__Problem__:
Could you turn the items below into a Markdown table with two columns, n for the row number and Line for the text, leaving out any blank lines?

__Dataset records__:
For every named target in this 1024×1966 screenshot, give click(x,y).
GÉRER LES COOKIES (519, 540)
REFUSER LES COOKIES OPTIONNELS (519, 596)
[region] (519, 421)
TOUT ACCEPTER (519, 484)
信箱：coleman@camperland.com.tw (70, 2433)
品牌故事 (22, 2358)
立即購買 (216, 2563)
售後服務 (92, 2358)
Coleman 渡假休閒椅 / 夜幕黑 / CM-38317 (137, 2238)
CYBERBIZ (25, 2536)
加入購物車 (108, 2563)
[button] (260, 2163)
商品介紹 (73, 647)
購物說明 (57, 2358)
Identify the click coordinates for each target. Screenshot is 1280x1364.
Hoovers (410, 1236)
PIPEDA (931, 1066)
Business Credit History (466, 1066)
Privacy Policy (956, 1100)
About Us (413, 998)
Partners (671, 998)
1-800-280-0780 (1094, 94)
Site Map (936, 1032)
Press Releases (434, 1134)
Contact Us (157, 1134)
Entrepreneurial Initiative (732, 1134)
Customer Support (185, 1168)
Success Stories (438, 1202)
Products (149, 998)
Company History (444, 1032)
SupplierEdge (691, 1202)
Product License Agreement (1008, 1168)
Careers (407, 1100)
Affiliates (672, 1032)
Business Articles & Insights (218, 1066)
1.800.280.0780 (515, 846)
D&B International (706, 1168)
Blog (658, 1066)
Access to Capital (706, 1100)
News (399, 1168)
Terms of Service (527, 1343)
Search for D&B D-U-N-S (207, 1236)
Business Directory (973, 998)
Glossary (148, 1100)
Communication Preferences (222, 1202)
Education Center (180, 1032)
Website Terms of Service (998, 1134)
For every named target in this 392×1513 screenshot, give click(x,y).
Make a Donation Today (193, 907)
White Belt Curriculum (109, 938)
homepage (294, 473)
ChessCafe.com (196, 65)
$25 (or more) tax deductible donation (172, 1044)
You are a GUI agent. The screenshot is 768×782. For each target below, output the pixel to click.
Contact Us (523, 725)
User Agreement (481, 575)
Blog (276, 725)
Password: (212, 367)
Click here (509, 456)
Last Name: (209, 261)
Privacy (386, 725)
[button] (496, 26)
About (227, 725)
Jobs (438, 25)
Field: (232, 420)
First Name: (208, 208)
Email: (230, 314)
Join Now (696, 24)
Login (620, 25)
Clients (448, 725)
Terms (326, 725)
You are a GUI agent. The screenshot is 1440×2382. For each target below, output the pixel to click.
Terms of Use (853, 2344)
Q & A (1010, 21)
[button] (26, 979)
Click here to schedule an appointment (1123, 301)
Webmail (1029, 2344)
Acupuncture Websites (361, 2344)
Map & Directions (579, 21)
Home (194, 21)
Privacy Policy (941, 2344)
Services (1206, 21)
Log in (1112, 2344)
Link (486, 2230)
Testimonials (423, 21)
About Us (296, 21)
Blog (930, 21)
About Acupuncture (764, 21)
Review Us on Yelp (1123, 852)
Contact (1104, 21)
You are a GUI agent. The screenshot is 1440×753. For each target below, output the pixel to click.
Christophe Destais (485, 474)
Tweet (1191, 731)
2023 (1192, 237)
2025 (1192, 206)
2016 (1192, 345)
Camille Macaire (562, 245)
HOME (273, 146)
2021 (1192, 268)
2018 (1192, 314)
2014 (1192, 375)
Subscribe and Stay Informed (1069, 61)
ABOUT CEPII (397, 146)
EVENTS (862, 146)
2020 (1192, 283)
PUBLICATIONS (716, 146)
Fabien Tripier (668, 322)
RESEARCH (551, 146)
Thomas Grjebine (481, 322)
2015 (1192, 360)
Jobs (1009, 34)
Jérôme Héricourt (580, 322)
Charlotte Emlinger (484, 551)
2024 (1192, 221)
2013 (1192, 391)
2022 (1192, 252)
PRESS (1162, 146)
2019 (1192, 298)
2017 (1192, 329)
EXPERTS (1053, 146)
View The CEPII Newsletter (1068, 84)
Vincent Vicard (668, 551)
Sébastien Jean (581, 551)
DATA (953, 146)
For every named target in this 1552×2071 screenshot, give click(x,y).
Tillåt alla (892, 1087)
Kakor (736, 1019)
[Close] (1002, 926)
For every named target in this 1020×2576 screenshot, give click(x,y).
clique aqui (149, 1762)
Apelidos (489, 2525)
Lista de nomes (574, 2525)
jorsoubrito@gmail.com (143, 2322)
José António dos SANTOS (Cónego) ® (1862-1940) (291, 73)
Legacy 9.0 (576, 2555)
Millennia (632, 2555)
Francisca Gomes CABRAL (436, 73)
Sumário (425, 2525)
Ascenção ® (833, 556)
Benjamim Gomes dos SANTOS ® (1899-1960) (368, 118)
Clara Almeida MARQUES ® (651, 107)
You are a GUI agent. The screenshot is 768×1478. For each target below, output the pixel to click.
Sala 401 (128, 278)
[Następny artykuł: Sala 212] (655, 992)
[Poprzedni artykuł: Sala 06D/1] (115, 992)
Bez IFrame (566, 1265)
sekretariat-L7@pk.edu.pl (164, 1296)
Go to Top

__Task answer__:
| n | Line |
|---|---|
| 1 | For every named target in this 1024×1966 screenshot, give click(x,y). |
| 2 | GÉRER LES COOKIES (519, 540) |
| 3 | REFUSER LES COOKIES OPTIONNELS (519, 596) |
| 4 | [region] (519, 421) |
| 5 | TOUT ACCEPTER (519, 484) |
| 6 | 信箱：coleman@camperland.com.tw (70, 2433) |
| 7 | 品牌故事 (22, 2358) |
| 8 | 立即購買 (216, 2563) |
| 9 | 售後服務 (92, 2358) |
| 10 | Coleman 渡假休閒椅 / 夜幕黑 / CM-38317 (137, 2238) |
| 11 | CYBERBIZ (25, 2536) |
| 12 | 加入購物車 (108, 2563) |
| 13 | [button] (260, 2163) |
| 14 | 商品介紹 (73, 647) |
| 15 | 購物說明 (57, 2358) |
| 16 | Identify the click coordinates for each target. Screenshot is 1280x1364. |
| 17 | Hoovers (410, 1236) |
| 18 | PIPEDA (931, 1066) |
| 19 | Business Credit History (466, 1066) |
| 20 | Privacy Policy (956, 1100) |
| 21 | About Us (413, 998) |
| 22 | Partners (671, 998) |
| 23 | 1-800-280-0780 (1094, 94) |
| 24 | Site Map (936, 1032) |
| 25 | Press Releases (434, 1134) |
| 26 | Contact Us (157, 1134) |
| 27 | Entrepreneurial Initiative (732, 1134) |
| 28 | Customer Support (185, 1168) |
| 29 | Success Stories (438, 1202) |
| 30 | Products (149, 998) |
| 31 | Company History (444, 1032) |
| 32 | SupplierEdge (691, 1202) |
| 33 | Product License Agreement (1008, 1168) |
| 34 | Careers (407, 1100) |
| 35 | Affiliates (672, 1032) |
| 36 | Business Articles & Insights (218, 1066) |
| 37 | 1.800.280.0780 (515, 846) |
| 38 | D&B International (706, 1168) |
| 39 | Blog (658, 1066) |
| 40 | Access to Capital (706, 1100) |
| 41 | News (399, 1168) |
| 42 | Terms of Service (527, 1343) |
| 43 | Search for D&B D-U-N-S (207, 1236) |
| 44 | Business Directory (973, 998) |
| 45 | Glossary (148, 1100) |
| 46 | Communication Preferences (222, 1202) |
| 47 | Education Center (180, 1032) |
| 48 | Website Terms of Service (998, 1134) |
| 49 | For every named target in this 392×1513 screenshot, give click(x,y). |
| 50 | Make a Donation Today (193, 907) |
| 51 | White Belt Curriculum (109, 938) |
| 52 | homepage (294, 473) |
| 53 | ChessCafe.com (196, 65) |
| 54 | $25 (or more) tax deductible donation (172, 1044) |
| 55 | You are a GUI agent. The screenshot is 768×782. For each target below, output the pixel to click. |
| 56 | Contact Us (523, 725) |
| 57 | User Agreement (481, 575) |
| 58 | Blog (276, 725) |
| 59 | Password: (212, 367) |
| 60 | Click here (509, 456) |
| 61 | Last Name: (209, 261) |
| 62 | Privacy (386, 725) |
| 63 | [button] (496, 26) |
| 64 | About (227, 725) |
| 65 | Jobs (438, 25) |
| 66 | Field: (232, 420) |
| 67 | First Name: (208, 208) |
| 68 | Email: (230, 314) |
| 69 | Join Now (696, 24) |
| 70 | Login (620, 25) |
| 71 | Clients (448, 725) |
| 72 | Terms (326, 725) |
| 73 | You are a GUI agent. The screenshot is 1440×2382. For each target below, output the pixel to click. |
| 74 | Terms of Use (853, 2344) |
| 75 | Q & A (1010, 21) |
| 76 | [button] (26, 979) |
| 77 | Click here to schedule an appointment (1123, 301) |
| 78 | Webmail (1029, 2344) |
| 79 | Acupuncture Websites (361, 2344) |
| 80 | Map & Directions (579, 21) |
| 81 | Home (194, 21) |
| 82 | Privacy Policy (941, 2344) |
| 83 | Services (1206, 21) |
| 84 | Log in (1112, 2344) |
| 85 | Link (486, 2230) |
| 86 | Testimonials (423, 21) |
| 87 | About Us (296, 21) |
| 88 | Blog (930, 21) |
| 89 | About Acupuncture (764, 21) |
| 90 | Review Us on Yelp (1123, 852) |
| 91 | Contact (1104, 21) |
| 92 | You are a GUI agent. The screenshot is 1440×753. For each target below, output the pixel to click. |
| 93 | Christophe Destais (485, 474) |
| 94 | Tweet (1191, 731) |
| 95 | 2023 (1192, 237) |
| 96 | 2025 (1192, 206) |
| 97 | 2016 (1192, 345) |
| 98 | Camille Macaire (562, 245) |
| 99 | HOME (273, 146) |
| 100 | 2021 (1192, 268) |
| 101 | 2018 (1192, 314) |
| 102 | 2014 (1192, 375) |
| 103 | Subscribe and Stay Informed (1069, 61) |
| 104 | ABOUT CEPII (397, 146) |
| 105 | EVENTS (862, 146) |
| 106 | 2020 (1192, 283) |
| 107 | PUBLICATIONS (716, 146) |
| 108 | Fabien Tripier (668, 322) |
| 109 | RESEARCH (551, 146) |
| 110 | Thomas Grjebine (481, 322) |
| 111 | 2015 (1192, 360) |
| 112 | Jobs (1009, 34) |
| 113 | Jérôme Héricourt (580, 322) |
| 114 | Charlotte Emlinger (484, 551) |
| 115 | 2024 (1192, 221) |
| 116 | 2013 (1192, 391) |
| 117 | 2022 (1192, 252) |
| 118 | PRESS (1162, 146) |
| 119 | 2019 (1192, 298) |
| 120 | 2017 (1192, 329) |
| 121 | EXPERTS (1053, 146) |
| 122 | View The CEPII Newsletter (1068, 84) |
| 123 | Vincent Vicard (668, 551) |
| 124 | Sébastien Jean (581, 551) |
| 125 | DATA (953, 146) |
| 126 | For every named target in this 1552×2071 screenshot, give click(x,y). |
| 127 | Tillåt alla (892, 1087) |
| 128 | Kakor (736, 1019) |
| 129 | [Close] (1002, 926) |
| 130 | For every named target in this 1020×2576 screenshot, give click(x,y). |
| 131 | clique aqui (149, 1762) |
| 132 | Apelidos (489, 2525) |
| 133 | Lista de nomes (574, 2525) |
| 134 | jorsoubrito@gmail.com (143, 2322) |
| 135 | José António dos SANTOS (Cónego) ® (1862-1940) (291, 73) |
| 136 | Legacy 9.0 (576, 2555) |
| 137 | Millennia (632, 2555) |
| 138 | Francisca Gomes CABRAL (436, 73) |
| 139 | Sumário (425, 2525) |
| 140 | Ascenção ® (833, 556) |
| 141 | Benjamim Gomes dos SANTOS ® (1899-1960) (368, 118) |
| 142 | Clara Almeida MARQUES ® (651, 107) |
| 143 | You are a GUI agent. The screenshot is 768×1478. For each target below, output the pixel to click. |
| 144 | Sala 401 (128, 278) |
| 145 | [Następny artykuł: Sala 212] (655, 992) |
| 146 | [Poprzedni artykuł: Sala 06D/1] (115, 992) |
| 147 | Bez IFrame (566, 1265) |
| 148 | sekretariat-L7@pk.edu.pl (164, 1296) |
| 149 | Go to Top |